Even a minimally-heated train station waiting room is an excellent place for knitting.
Recognize these socks? They're the ones in gorgeous but now-discontinued Viola yarn I so bravely started lo these many months ago (like, 18 maybe?) and then stopped working on because they were coming out smaller than my usual size and I didn't know how many rounds to do before starting the toe. Yes, I am logical.
A 'knitting while waiting' story
This past weekend, I went off on a little train holiday to Stratford, Ontario.
If you've never been to Stratford, you probably don't know what a beautiful place it is, especially in the warmer months of the year when the Stratford Festival is open. It's a very compact and walkable community with gorgeous parkland and swan-filled river at its heart, in addition to the theatre and all the Bed and Breakfasts and restaurants serving patrons of same.
It's still pretty in winter, but there can be rather a lot more snow.
Which explains why I opted not to sit out on my balcony at the Duggan Place Heritage Inn.
During a happier part of the holiday, I even managed to buy some knitting supplies, owing to their being two yarn stores right downtown. Thank you, Knitmap!
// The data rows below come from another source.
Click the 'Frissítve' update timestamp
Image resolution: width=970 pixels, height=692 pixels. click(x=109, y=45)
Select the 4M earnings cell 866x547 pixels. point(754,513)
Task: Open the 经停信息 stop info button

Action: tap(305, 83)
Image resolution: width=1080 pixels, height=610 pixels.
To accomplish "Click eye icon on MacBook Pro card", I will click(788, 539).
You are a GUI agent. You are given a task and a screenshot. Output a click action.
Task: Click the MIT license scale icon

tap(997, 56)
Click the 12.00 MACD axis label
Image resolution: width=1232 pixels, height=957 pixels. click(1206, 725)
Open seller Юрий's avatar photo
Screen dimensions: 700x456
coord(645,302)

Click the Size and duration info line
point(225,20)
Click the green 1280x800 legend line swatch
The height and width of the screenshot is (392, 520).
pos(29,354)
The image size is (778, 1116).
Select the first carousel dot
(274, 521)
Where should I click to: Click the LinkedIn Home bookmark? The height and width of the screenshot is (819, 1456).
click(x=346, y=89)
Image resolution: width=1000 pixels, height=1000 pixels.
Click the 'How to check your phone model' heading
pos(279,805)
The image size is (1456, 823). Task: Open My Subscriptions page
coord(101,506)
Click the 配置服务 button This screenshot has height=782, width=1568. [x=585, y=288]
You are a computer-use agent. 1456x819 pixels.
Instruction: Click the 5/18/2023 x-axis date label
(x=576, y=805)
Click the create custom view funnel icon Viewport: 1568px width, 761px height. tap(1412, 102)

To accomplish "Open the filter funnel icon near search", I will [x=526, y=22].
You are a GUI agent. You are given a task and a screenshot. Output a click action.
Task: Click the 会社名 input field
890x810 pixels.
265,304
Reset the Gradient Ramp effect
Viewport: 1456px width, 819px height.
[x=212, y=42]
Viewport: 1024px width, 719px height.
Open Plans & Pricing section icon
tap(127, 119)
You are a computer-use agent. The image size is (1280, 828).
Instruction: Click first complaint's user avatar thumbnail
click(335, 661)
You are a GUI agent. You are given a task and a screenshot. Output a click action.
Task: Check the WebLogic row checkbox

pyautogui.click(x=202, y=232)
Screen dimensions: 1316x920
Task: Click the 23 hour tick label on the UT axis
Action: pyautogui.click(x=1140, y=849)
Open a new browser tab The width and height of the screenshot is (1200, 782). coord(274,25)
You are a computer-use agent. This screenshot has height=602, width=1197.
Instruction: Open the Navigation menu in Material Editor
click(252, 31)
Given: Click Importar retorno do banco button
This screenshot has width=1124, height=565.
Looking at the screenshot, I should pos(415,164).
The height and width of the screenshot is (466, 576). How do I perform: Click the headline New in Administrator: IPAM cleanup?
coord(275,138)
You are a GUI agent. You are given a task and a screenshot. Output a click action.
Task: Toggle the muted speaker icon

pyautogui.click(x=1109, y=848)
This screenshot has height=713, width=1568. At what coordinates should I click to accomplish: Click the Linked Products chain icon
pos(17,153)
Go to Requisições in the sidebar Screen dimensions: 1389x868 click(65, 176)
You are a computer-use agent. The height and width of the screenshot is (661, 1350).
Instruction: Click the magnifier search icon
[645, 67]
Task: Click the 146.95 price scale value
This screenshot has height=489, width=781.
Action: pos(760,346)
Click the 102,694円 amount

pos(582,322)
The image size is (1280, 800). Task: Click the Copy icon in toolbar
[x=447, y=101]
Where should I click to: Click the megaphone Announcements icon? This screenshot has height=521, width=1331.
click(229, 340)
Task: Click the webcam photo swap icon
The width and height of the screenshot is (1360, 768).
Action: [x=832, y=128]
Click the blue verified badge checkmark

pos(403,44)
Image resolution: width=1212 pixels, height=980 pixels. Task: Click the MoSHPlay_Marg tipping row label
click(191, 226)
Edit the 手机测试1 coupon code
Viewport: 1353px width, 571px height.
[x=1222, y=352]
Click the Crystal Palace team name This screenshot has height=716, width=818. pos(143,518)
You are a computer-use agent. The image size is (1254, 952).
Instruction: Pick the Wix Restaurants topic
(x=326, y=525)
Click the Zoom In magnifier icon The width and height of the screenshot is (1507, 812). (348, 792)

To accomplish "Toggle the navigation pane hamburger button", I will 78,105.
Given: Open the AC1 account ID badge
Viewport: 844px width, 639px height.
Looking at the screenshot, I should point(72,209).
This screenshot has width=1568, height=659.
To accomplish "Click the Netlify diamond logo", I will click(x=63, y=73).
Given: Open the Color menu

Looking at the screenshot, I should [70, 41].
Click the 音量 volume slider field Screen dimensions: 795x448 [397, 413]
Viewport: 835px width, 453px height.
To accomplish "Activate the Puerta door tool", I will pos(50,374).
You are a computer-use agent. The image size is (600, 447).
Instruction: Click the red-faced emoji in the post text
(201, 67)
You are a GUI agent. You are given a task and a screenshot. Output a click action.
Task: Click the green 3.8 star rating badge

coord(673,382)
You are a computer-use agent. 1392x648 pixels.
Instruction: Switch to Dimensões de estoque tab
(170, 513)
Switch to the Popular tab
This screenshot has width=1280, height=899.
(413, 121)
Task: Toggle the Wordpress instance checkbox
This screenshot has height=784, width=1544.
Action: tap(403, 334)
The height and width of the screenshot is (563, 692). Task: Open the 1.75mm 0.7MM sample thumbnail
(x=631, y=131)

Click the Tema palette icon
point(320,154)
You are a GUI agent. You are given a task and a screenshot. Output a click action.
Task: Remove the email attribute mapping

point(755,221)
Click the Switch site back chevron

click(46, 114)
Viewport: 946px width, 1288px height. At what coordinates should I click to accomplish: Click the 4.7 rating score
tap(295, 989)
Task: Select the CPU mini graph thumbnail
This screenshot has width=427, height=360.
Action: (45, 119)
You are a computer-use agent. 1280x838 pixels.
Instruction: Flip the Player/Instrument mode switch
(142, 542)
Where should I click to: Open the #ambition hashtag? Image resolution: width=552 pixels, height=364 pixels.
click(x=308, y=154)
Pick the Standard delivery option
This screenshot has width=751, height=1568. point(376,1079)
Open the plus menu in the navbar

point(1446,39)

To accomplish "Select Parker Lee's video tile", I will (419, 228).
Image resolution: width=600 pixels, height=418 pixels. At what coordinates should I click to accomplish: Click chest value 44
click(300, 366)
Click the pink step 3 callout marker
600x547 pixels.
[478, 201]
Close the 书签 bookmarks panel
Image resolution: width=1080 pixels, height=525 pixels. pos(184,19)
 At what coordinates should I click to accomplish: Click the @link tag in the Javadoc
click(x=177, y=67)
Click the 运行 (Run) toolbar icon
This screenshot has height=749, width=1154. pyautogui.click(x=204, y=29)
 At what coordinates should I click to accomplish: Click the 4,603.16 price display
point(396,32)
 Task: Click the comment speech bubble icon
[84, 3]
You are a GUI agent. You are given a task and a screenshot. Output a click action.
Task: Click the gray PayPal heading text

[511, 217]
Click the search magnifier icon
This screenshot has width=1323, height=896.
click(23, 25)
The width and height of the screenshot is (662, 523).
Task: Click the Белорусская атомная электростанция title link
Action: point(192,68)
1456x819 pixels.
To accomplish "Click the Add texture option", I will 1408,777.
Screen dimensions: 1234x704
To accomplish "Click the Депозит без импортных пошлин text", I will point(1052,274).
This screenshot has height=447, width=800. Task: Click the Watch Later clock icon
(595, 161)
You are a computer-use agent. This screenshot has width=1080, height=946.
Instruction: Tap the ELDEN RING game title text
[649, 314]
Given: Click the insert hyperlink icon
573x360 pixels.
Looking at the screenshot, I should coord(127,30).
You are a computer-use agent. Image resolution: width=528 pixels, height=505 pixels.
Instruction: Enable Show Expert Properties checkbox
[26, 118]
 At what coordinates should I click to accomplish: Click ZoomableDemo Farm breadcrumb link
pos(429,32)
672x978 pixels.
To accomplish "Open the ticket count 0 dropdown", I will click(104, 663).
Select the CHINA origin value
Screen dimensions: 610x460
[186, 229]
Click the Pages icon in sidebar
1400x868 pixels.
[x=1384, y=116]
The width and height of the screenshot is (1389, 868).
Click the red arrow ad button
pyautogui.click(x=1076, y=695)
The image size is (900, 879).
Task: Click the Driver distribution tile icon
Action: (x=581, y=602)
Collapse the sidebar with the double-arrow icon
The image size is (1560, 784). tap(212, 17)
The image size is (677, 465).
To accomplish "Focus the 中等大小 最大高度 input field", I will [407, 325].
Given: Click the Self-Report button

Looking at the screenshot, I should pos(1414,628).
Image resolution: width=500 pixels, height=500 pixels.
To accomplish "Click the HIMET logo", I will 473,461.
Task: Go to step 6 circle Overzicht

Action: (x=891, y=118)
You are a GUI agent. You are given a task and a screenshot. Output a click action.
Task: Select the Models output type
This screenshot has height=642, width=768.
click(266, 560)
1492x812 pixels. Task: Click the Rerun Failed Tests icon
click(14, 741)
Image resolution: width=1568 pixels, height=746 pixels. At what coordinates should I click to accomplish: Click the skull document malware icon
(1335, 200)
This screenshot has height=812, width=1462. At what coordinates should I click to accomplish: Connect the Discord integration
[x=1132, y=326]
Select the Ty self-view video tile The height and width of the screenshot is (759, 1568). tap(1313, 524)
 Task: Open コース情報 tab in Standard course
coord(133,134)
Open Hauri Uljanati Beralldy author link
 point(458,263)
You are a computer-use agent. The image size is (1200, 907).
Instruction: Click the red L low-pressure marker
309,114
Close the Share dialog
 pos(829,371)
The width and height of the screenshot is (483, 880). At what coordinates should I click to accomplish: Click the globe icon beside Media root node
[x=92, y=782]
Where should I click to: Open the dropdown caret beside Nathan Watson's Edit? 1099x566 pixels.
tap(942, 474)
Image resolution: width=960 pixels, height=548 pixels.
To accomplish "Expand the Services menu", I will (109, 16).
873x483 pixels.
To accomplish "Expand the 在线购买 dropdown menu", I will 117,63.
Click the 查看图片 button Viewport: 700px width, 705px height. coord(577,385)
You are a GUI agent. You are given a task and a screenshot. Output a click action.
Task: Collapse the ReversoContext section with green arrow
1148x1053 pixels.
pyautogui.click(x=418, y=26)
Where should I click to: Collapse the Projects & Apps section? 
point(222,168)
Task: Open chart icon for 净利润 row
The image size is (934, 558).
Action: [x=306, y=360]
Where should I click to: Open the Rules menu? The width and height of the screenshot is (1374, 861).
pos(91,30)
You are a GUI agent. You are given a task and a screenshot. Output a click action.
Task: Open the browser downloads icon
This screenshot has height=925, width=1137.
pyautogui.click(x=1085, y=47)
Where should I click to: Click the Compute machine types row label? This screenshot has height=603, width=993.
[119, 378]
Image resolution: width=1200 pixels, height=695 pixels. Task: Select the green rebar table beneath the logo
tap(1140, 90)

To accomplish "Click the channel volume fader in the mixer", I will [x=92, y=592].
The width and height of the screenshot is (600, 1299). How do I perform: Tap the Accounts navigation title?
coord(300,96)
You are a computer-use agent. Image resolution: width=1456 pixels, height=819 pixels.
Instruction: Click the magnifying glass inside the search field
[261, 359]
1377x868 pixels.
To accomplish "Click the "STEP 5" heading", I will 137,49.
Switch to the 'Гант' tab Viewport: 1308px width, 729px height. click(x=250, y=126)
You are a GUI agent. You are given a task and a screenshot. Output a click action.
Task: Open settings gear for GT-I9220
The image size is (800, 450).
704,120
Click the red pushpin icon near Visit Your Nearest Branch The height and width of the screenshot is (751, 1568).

I bought this yarn from Estelle for absolutely no good reason from String Fever on Ontario Street, but yarn frolicking is also an option at Close Knit Quality Yarns, on Wellington. (if you're waiting for a pattern for my handspun hat, you'll be happy to know that this yarn is about the right weight for making one. I'll keep you posted.)
And let's not forget chocolate, easily procurable at either Rheo Thompson or at Chocolate Barr's, where I bought this sweet gift for a neighbour:
Pretty sure that is the cutest bird in the world.
On our last evening though, it was becoming clear that there was storminess afoot.
This tree, which astonishingly was enough taller than the very large house to be visible through the 3rd floor skylight, kept swaying. And there were so many clickings and gustings going on while it did so, I was pretty sure we were in for it.
The next morning revealed several inches of snow blocking all the paths and sidewalks, making the trip to the train station a bit of an adventure, and when we got to the station we discovered that our train would be perhaps 30 minutes late. Word was that heavy snow on the tracks was preventing the trains from running, and that a plow would be needed to clear the way from London, where our train was trapped, to Toronto.
For the next little while, we watched the numbers on the arrivals and departures board change. 40 minutes late - no, only 35 minutes late. Wait, let's say an hour and ten minutes. Okay, maybe another 45 minutes from now. Sometimes we'd go to look at the board and see the numbers change right in front of us. It got pretty depressing, even though we did get to watch the snowplow leave Stratford for the rescue in London, leaving mounds of snow in its wake.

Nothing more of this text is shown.